* [What is expected]:
Please transcribe the line with "Task: Click the Bundle Identifier label" and the lines after it through the end of the listing below, keeping both ends and nothing more.

* [Data supplied]:
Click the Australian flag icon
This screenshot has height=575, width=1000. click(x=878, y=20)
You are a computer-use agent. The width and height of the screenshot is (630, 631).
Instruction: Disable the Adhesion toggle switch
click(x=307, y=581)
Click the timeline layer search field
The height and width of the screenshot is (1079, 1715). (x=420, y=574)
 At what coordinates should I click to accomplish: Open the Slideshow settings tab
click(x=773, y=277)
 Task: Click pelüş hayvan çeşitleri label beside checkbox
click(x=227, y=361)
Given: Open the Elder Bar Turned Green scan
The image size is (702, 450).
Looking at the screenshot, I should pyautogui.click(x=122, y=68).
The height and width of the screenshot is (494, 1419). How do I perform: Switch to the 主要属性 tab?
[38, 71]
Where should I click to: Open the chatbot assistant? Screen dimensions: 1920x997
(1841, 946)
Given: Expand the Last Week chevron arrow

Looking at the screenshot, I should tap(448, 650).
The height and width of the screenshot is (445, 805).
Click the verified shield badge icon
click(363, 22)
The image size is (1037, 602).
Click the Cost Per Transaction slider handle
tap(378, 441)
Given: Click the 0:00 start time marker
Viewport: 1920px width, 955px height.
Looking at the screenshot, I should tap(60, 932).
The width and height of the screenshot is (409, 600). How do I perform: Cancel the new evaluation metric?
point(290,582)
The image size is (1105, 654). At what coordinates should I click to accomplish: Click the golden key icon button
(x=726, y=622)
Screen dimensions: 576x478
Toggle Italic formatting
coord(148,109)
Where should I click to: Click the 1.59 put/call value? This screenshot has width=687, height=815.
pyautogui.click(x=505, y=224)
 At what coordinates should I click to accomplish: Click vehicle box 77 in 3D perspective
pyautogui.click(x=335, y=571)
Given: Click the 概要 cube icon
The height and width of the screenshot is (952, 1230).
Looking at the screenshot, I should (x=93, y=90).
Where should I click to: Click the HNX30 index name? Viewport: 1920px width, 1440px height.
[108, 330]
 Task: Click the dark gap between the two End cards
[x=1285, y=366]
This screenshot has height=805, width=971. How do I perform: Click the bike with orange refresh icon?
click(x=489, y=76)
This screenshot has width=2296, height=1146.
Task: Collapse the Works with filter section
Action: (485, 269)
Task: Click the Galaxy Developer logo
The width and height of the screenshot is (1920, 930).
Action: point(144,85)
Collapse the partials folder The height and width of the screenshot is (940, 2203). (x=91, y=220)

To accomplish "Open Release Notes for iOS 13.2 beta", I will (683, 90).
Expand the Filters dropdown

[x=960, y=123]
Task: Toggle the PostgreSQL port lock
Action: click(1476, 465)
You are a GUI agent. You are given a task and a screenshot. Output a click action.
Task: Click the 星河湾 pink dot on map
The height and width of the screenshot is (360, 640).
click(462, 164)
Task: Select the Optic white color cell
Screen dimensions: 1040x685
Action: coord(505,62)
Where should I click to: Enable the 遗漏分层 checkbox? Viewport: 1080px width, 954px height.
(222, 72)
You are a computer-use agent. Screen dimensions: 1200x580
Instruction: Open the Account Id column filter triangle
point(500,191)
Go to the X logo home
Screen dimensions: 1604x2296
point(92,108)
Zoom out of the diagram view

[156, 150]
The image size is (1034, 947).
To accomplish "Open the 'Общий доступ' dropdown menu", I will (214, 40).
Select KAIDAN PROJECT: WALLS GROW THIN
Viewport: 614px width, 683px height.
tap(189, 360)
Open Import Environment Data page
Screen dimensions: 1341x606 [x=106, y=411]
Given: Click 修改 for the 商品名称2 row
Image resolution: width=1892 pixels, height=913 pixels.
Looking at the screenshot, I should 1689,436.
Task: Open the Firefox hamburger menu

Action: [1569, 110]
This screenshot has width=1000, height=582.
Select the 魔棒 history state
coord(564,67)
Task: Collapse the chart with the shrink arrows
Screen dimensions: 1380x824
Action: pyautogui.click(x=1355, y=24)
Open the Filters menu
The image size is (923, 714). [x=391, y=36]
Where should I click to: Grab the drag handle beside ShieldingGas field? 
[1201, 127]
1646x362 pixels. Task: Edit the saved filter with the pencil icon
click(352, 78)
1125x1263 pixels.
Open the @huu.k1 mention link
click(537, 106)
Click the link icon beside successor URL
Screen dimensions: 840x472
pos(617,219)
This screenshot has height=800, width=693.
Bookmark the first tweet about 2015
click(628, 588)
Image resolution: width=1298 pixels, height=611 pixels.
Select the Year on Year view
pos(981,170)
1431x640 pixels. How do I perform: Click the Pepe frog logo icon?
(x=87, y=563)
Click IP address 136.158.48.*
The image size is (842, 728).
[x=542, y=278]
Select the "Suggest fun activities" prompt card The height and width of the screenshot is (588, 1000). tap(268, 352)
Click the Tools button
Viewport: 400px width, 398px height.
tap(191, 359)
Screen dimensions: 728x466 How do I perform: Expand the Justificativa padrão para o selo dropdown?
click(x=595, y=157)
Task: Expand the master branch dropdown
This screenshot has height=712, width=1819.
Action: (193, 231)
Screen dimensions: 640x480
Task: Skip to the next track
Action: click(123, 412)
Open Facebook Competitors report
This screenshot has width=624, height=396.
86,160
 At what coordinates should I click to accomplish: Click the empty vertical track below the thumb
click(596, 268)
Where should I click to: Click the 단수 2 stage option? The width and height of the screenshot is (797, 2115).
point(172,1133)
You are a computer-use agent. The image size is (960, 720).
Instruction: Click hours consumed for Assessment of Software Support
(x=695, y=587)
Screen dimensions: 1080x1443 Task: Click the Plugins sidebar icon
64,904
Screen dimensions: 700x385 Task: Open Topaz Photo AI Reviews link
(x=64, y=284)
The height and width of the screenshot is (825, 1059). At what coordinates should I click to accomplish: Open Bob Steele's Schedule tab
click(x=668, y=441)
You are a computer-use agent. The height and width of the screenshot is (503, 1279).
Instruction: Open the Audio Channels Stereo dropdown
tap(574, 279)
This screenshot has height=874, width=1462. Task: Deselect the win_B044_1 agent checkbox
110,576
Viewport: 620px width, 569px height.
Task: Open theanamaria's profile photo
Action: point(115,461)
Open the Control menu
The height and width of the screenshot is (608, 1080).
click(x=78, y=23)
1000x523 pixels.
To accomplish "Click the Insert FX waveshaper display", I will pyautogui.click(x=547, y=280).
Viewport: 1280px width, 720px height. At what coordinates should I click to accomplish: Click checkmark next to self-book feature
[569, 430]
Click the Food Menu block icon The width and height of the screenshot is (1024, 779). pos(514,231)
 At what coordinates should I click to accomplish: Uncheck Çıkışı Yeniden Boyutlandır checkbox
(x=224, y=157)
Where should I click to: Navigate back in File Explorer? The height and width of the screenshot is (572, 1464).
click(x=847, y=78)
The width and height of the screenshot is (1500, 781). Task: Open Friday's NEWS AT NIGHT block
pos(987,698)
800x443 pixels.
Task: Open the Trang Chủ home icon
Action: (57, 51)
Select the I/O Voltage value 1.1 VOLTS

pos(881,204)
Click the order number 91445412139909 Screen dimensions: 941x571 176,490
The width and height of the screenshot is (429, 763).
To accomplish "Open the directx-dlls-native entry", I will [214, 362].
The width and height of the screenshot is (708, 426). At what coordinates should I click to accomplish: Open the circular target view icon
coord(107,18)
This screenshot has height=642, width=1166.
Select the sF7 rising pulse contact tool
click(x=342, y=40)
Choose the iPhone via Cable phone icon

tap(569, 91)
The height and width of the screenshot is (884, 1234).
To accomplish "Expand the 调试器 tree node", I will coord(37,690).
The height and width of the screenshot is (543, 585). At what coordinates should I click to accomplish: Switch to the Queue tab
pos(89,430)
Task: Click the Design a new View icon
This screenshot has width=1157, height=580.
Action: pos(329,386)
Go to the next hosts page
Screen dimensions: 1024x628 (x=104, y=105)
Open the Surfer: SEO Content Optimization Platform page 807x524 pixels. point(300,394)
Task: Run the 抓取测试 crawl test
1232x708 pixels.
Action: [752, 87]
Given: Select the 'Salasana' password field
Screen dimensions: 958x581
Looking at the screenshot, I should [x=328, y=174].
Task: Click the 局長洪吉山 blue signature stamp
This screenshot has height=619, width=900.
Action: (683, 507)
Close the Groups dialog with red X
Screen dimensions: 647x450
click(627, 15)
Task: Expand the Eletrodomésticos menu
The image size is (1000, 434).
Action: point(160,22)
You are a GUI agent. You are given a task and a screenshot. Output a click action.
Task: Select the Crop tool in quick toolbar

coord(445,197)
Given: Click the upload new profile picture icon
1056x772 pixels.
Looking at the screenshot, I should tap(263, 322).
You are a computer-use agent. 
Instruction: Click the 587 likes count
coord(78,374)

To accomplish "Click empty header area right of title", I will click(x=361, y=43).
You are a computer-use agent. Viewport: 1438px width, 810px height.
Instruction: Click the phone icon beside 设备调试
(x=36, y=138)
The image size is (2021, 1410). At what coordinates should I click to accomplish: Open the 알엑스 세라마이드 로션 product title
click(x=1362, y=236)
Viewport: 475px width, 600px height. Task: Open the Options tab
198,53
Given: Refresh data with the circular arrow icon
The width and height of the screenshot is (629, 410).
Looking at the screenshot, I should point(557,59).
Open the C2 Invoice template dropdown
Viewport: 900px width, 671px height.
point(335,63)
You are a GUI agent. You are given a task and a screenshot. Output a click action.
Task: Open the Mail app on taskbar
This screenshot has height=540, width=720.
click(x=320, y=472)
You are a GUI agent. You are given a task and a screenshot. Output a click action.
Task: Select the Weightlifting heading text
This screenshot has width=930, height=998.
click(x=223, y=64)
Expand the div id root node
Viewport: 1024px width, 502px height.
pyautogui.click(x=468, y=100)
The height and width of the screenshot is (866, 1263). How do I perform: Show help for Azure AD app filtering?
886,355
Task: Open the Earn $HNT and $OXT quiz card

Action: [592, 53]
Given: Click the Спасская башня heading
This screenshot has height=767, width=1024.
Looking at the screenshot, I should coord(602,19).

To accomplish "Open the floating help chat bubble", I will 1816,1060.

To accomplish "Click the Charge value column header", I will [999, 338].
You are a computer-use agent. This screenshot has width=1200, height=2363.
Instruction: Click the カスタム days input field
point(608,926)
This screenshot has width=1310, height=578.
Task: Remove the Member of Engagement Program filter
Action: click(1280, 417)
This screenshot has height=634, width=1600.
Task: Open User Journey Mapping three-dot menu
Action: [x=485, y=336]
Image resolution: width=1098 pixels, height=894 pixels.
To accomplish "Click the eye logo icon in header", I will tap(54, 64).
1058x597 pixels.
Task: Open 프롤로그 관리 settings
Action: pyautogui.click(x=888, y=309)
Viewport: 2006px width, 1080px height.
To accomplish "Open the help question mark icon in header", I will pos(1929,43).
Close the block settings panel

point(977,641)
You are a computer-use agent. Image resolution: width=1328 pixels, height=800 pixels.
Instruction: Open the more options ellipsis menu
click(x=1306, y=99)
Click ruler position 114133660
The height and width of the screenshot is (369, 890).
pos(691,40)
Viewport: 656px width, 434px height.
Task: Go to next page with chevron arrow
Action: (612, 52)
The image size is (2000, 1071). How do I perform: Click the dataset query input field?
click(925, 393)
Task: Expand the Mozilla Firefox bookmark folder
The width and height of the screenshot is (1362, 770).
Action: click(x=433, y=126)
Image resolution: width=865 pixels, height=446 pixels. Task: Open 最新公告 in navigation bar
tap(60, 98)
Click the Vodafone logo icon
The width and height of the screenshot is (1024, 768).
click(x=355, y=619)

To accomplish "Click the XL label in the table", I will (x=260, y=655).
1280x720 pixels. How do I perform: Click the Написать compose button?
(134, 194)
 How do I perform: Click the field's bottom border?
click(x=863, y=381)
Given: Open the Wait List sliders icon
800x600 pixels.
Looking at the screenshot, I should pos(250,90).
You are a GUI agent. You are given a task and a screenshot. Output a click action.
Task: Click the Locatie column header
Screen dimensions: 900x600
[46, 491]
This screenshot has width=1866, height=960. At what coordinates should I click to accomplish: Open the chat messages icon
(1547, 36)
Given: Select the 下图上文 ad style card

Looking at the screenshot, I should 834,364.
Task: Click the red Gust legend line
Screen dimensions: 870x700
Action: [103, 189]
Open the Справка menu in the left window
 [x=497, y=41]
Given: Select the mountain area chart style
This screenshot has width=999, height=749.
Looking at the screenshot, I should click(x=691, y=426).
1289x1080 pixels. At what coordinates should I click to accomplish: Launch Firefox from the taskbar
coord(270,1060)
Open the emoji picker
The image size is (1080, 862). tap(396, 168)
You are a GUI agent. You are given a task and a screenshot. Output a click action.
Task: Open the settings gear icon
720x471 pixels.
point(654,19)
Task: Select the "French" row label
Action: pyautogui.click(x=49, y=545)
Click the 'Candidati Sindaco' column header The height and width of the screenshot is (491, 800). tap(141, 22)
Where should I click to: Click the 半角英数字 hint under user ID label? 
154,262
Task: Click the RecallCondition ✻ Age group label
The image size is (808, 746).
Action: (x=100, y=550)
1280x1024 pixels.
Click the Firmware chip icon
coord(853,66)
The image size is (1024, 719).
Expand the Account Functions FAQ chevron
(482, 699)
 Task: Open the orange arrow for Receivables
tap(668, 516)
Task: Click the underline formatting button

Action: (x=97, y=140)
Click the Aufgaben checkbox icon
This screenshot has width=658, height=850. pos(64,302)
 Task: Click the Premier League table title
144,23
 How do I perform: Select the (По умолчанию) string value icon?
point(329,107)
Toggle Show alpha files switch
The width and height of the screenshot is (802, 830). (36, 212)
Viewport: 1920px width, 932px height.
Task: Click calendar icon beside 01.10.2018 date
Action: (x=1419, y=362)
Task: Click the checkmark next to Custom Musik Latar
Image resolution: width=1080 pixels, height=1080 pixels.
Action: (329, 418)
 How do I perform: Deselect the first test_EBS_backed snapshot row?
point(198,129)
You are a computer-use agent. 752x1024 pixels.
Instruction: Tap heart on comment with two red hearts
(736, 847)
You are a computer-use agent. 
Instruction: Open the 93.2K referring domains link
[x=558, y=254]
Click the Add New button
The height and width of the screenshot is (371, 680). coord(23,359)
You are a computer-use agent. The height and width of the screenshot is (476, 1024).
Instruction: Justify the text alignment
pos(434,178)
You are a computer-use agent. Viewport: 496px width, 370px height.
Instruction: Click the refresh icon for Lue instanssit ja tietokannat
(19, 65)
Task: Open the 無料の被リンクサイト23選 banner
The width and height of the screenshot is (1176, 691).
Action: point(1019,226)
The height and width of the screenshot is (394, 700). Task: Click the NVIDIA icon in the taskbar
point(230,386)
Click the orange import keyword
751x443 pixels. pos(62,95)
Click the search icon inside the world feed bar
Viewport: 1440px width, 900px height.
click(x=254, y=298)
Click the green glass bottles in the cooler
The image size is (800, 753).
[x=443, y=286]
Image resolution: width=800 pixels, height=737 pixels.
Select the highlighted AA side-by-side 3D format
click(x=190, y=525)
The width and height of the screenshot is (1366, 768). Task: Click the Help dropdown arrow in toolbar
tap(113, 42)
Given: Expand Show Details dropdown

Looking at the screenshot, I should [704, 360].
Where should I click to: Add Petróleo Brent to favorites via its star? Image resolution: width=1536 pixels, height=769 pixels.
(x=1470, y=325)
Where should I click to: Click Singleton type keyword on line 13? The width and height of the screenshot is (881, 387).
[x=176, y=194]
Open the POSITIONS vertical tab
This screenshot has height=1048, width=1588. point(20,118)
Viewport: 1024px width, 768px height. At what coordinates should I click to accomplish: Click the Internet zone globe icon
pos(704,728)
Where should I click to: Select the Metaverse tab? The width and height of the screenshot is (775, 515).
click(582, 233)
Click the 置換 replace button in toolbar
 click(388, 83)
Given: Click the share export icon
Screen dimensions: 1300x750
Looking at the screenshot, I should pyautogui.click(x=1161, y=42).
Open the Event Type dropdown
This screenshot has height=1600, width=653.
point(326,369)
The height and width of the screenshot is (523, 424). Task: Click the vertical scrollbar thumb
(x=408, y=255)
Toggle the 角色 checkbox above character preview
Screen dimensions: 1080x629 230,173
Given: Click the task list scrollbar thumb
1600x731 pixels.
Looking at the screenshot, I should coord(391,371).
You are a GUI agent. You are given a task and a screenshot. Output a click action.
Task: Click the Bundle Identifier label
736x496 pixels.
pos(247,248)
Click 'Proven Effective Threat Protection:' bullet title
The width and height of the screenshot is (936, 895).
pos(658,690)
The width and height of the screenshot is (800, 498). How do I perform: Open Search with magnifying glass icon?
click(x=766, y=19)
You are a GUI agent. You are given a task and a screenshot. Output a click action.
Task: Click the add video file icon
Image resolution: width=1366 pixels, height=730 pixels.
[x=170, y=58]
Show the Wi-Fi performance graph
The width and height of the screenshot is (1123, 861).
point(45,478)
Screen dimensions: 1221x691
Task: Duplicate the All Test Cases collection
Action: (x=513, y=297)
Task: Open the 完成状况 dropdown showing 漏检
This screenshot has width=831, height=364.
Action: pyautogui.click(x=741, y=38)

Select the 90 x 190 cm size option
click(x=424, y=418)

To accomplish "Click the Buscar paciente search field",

* [Result of the task]:
Task: Click the Bundle Identifier label
736x496 pixels.
pos(247,248)
Click 'Proven Effective Threat Protection:' bullet title
The width and height of the screenshot is (936, 895).
pos(658,690)
The width and height of the screenshot is (800, 498). How do I perform: Open Search with magnifying glass icon?
click(x=766, y=19)
You are a GUI agent. You are given a task and a screenshot. Output a click action.
Task: Click the add video file icon
Image resolution: width=1366 pixels, height=730 pixels.
[x=170, y=58]
Show the Wi-Fi performance graph
The width and height of the screenshot is (1123, 861).
point(45,478)
Screen dimensions: 1221x691
Task: Duplicate the All Test Cases collection
Action: (x=513, y=297)
Task: Open the 完成状况 dropdown showing 漏检
This screenshot has width=831, height=364.
Action: pyautogui.click(x=741, y=38)

Select the 90 x 190 cm size option
click(x=424, y=418)

To accomplish "Click the Buscar paciente search field",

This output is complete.